Insekt des Jahres 2024 Nicht einfach nur ein Mistkäfer
Er gräbt Brutkammern in tiefen Gängen. In diese rollt er Kot von Tieren, damit der Nachwuchs etwas zu fressen hat. Doch er ist in Gefahr. Der Stierkäfer ist Insekt des Jahres 2024.
Er wird 14 bis 20 Millimeter groß, glänzt schwarz und ist so etwas wie die Hygieneabteilung in seinem Lebensraum - der Stierkäfer. Drei Hörner, die die Männchen tragen, sind für den Namen des Käfers verantwortlich. Zur Nahrung des Stierkäfers gehört der Kot von Kaninchen, Rehen, Rindern, Schafen oder Pferden. Er ist in der Lage, das 1000-fache seines eigenen Körpergewichts zu rollen. Die unter Naturschutz stehende Mistkäferart wurde zum "Insekt des Jahres 2024" gekürt.
Der Stierkäfer ist von Nordafrika über Westeuropa bis ins östliche Mitteleuropa verbreitet. In unseren Breitegraden lebt er in sandigen Gegenden, beispielsweise in Kiefernwäldern oder in Heidegebieten. Eine lockere Bodenbeschaffenheit ist wichtig für seine Lebensweise als Tunnelbohrer. Nach der Paarung graben die Käfer einen bis zu 1,50 Meter tiefen Schacht in den Boden.
Die Seitengänge enden jeweils in einer Kammer. In diesem Kinderzimmer wird der zu einer Kugel geformte Kot plaziert, neben den das Weibchen ein Ei ablegt. Aus dem Ei schlüpft die Stierkäfer-Larve, die zur Kotpille kriecht und sich von ihr ernährt. Nach etwa einem Jahr ist die Entwicklung der Käfer abgeschlossen.
Stierkäfer können das 1000-fache ihres eigenen Gewichts transportieren
Wirtschaftsleistung als Mistkäfer
Für die Ökologie ist der Stierkäfer deshalb wichtig, weil er frischen Kot innerhalb weniger Tage von der Bodenoberfläche unter die Erde verfrachtet. "So sorgen die Mistkäferarten dafür, dass die Hinterlassenschaften pflanzenfressender Tieren schnell entsorgt werden und sich keine Parasiten ansiedeln können," sagt Thomas Schmitt, Professor am Senckenberg Deutschen Entomologischen Institut in Müncheberg. Dabei erbringen die Insekten durchaus auch eine ökonomische Leistung. In Großbritannien wurde errechnet, dass die kostenfreien Dienstleistungen der kotfressenden Käfer mehr als 400 Millionen Euro wert sind.
Werner Schulze vom NABU ergänzt, der Nährstoffkreislauf werde zugunsten des Pflanzenwachstums geschlossen. "Die Käfer fördern den Transport von Pflanzensamen und reduzieren die Emission von Treibhausgasen vor allem aus Kuhfladen."
Prophylaktische Medikamentengabe in der Landwirtschaft sind ein Problem für die Mistkäferarten.
Gefahren für den Stierkäfer
Seit Mitte der 1980er Jahre verzeichnet die Wissenschaft weltweit einen starken Rückgang der Populationen vieler Mist- und Dungkäfer. Die Landwirtschaft war dazu übergegangen, Nutztiere nicht nur bei akuten Krankheiten und Parasitenbefall mit Medikamenten zu behandeln. Besonders Anti-Wurmmittel werden regelmäßig auch vorsorglich verabreicht. Die Wirkstoffe werden von den behandelten Tieren ausgeschieden und von den Käfern aufgenommen, die dann entweder sterben oder sich nur noch eingeschränkt fortpflanzen können.

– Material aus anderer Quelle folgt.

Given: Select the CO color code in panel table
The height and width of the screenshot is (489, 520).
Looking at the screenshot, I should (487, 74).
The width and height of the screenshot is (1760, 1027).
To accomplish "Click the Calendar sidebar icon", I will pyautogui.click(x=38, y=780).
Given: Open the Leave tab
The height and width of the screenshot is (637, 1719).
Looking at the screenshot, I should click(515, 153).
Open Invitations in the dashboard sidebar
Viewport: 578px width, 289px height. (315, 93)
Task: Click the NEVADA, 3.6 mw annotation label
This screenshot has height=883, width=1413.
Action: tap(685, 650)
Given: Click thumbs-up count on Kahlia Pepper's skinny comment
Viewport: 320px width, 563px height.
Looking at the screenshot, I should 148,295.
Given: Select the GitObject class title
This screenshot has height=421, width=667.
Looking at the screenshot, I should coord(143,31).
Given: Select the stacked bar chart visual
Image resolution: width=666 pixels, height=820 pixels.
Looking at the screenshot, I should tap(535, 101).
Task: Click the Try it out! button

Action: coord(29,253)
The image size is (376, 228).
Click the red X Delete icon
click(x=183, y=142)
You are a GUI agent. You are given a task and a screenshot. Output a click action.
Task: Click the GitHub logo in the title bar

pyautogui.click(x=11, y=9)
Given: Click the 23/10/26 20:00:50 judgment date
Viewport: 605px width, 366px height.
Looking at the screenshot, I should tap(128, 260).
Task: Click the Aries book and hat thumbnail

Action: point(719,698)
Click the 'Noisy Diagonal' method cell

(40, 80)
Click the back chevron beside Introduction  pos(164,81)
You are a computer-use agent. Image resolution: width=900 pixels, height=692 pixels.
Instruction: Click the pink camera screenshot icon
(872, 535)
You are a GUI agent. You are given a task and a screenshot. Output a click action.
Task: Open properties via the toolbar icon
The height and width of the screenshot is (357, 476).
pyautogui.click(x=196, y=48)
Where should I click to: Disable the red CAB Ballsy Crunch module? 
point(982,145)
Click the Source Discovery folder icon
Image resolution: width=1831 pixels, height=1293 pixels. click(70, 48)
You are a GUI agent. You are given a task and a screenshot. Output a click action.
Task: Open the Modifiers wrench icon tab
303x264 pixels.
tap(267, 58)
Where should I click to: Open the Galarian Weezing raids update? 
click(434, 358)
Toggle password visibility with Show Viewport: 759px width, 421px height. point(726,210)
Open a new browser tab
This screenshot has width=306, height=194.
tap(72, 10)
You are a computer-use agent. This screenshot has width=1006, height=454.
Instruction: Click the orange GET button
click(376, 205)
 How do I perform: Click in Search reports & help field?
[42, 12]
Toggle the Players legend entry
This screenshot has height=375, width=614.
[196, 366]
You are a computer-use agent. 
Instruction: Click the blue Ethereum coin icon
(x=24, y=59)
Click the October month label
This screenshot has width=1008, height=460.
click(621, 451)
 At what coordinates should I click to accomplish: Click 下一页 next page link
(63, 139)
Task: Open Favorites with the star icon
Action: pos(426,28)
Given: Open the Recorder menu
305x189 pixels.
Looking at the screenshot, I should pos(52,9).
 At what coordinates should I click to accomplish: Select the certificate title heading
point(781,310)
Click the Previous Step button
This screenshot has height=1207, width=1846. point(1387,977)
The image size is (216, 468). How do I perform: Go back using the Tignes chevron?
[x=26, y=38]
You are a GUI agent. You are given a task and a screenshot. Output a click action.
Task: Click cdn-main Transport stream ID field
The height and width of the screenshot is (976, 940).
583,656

"Dung- und Mistkäfer gehören zu den am stärksten bedrohten Gruppen unter den Insekten," sagt Senckenberg-Professor Schmitt. Die Wissenschaft stuft den Rückgang der Käfer als einen wesentlichen Teil des weltweiten dramatischen Verlustes der Insektenfauna ein.
Besserer Schutz für Mistkäfer
Um die Käfer zu schützen, müssten weniger Medikamente eingesetzt werden, "vor allem nicht mehr rein prophylaktisch," so Schmitt. Nutztiere sollten zudem - wo möglich - wieder zu Weidegängern werden. Stallhaltung müsse die Ausnahme, nicht die Regel sein.
Das Insekt des Jahres wird seit 1999 gekürt. Ein Kuratorium aus Expertinnen und Experten sowie Vertreterinnen und Vertreter wissenschaftlicher Gesellschaften und Einrichtungen wählt das Insekt jedes Jahr aus verschiedenen Vorschlägen aus. Die Schirmherrschaft hat in diesem Jahr Bundesumweltministerin Steffi Lemke übernommen.